## Task details
Determine the count of lines in the data below that include the word "will", and give nothing besides it.

## Provided data
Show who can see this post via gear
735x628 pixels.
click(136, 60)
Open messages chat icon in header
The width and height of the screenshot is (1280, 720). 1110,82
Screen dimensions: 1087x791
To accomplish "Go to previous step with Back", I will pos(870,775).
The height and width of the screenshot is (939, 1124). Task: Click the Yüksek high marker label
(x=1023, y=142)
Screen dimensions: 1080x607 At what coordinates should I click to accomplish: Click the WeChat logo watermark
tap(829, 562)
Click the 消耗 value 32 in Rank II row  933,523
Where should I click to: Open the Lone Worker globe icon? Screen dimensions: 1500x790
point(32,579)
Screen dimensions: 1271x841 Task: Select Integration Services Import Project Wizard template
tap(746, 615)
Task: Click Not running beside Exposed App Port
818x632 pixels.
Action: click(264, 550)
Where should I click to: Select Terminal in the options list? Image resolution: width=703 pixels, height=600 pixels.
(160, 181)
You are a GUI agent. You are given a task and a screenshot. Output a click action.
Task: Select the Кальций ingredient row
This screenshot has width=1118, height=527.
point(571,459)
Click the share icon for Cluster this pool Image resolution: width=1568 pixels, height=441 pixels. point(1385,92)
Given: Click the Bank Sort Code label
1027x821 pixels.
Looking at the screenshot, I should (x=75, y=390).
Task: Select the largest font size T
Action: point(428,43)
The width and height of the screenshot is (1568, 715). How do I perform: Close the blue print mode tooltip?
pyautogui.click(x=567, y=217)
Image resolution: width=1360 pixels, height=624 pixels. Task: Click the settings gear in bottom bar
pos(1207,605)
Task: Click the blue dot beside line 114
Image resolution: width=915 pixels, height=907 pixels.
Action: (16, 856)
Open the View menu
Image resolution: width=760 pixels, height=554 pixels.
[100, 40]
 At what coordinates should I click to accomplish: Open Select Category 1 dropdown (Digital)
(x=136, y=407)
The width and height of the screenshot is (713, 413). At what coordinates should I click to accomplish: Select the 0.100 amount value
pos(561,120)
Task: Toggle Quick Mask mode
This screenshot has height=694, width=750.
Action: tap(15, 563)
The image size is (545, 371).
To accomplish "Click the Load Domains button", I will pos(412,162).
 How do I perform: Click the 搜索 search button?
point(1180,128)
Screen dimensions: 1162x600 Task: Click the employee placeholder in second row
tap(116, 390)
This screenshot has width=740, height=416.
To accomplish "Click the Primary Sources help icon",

## Finished exercise
2